** Begin Extracted entries **

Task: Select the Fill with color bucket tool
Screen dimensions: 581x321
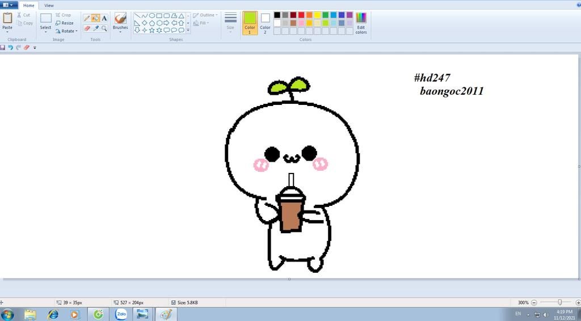Action: pos(96,18)
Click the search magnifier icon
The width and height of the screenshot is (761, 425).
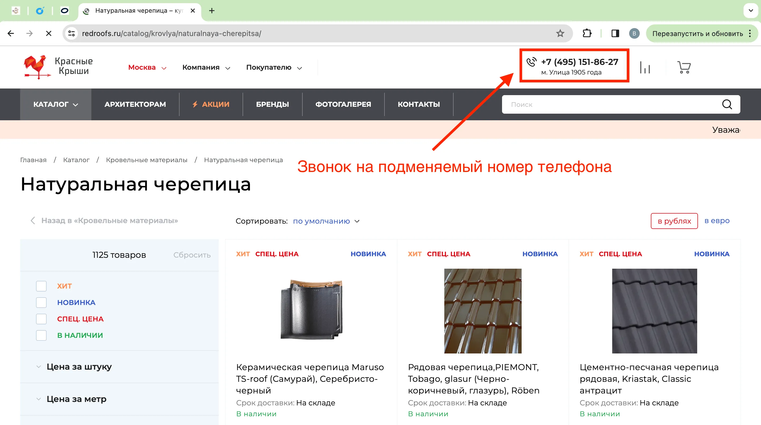click(x=727, y=104)
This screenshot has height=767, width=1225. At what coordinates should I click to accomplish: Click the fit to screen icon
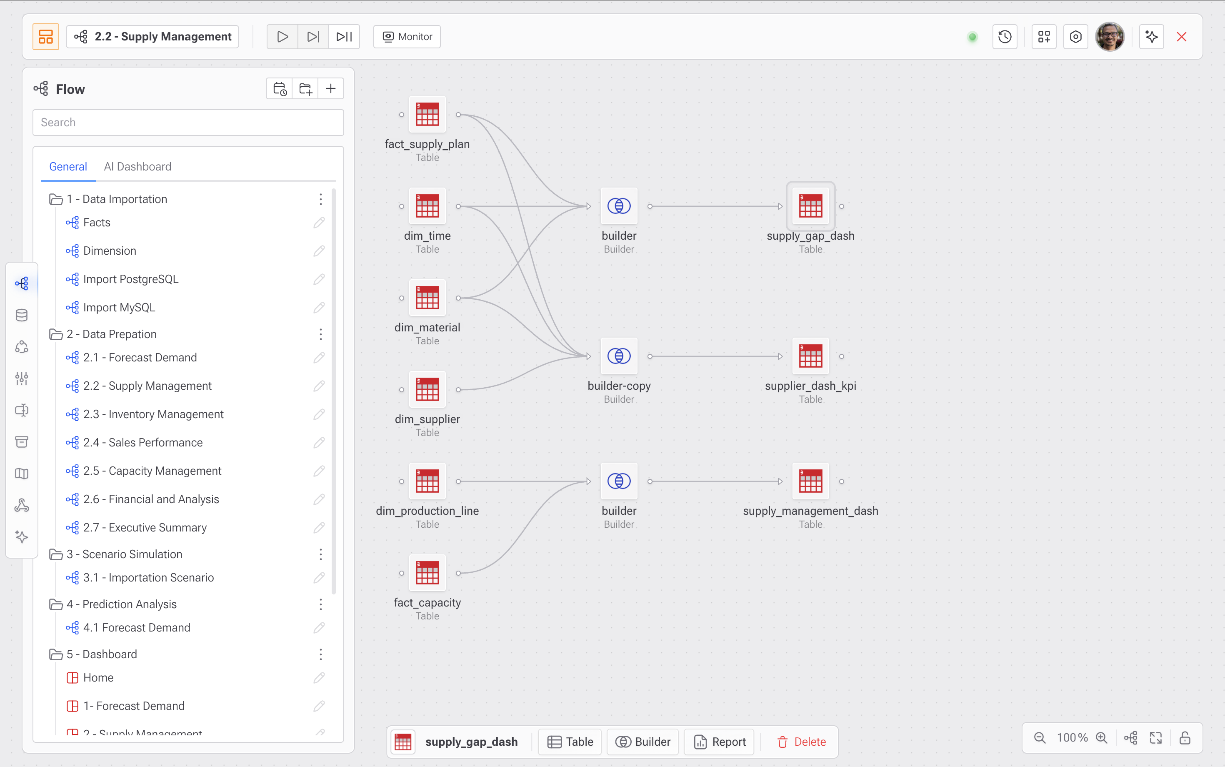click(x=1156, y=738)
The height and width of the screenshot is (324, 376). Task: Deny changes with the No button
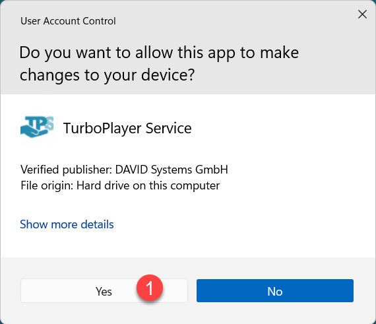click(x=275, y=290)
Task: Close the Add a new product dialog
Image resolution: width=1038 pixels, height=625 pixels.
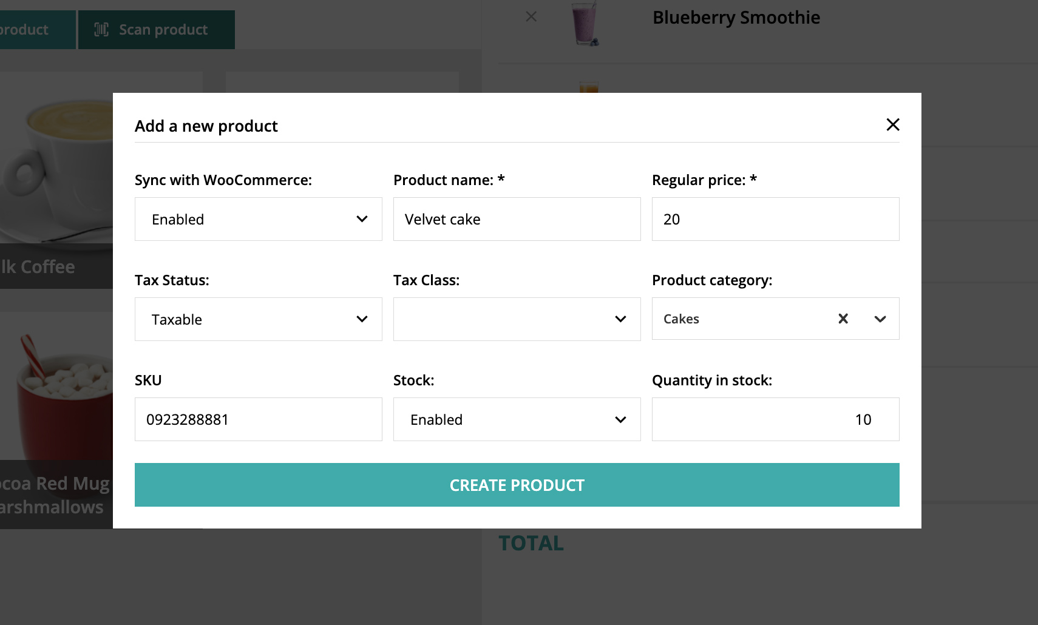Action: 892,125
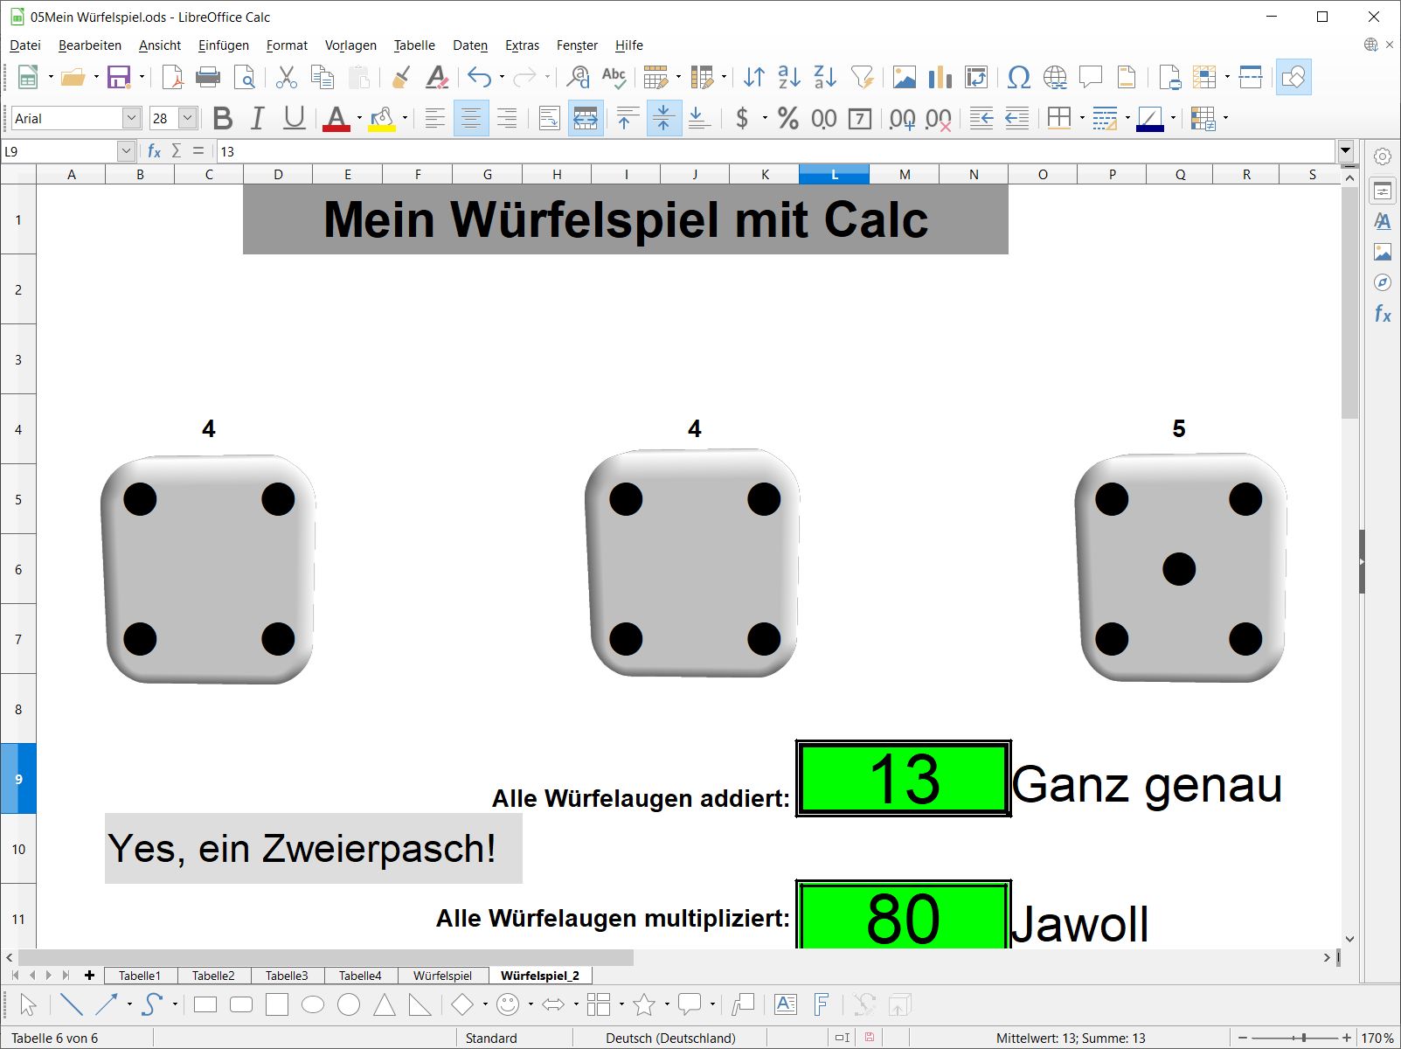Expand the font size dropdown
This screenshot has height=1049, width=1401.
point(187,118)
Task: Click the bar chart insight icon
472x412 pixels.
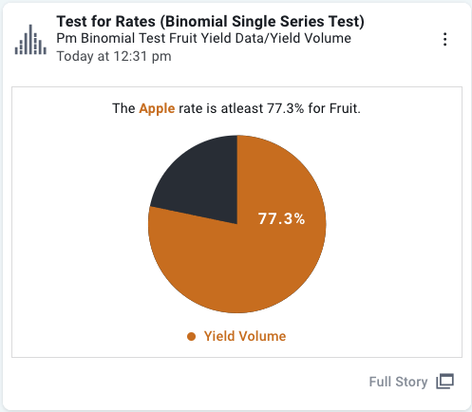Action: pyautogui.click(x=30, y=40)
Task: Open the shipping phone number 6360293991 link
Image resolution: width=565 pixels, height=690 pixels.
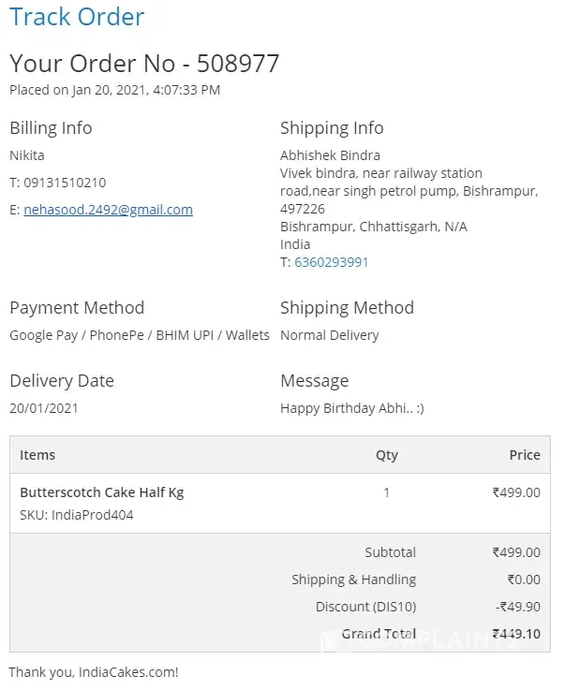Action: coord(331,262)
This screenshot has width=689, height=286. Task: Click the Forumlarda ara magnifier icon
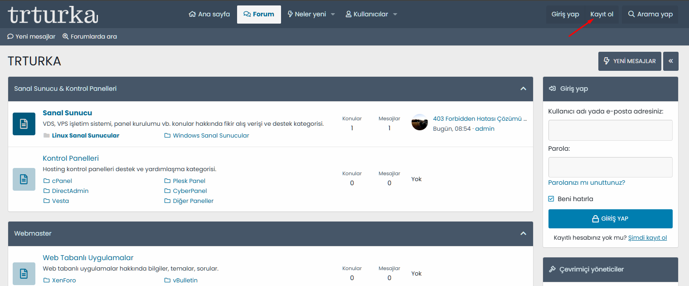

** End Extracted entries **

Exercise directions: Retype everything in the listing from the line containing "This screenshot has height=767, width=1225." down to the line containing "click(x=275, y=290)", including both of those lines. Leave the pictures out of your answer.

Response for this exercise:
This screenshot has height=767, width=1225. At what coordinates should I click to accomplish: Click the fit to screen icon
click(x=1156, y=738)
The height and width of the screenshot is (324, 376). Task: Deny changes with the No button
click(x=275, y=290)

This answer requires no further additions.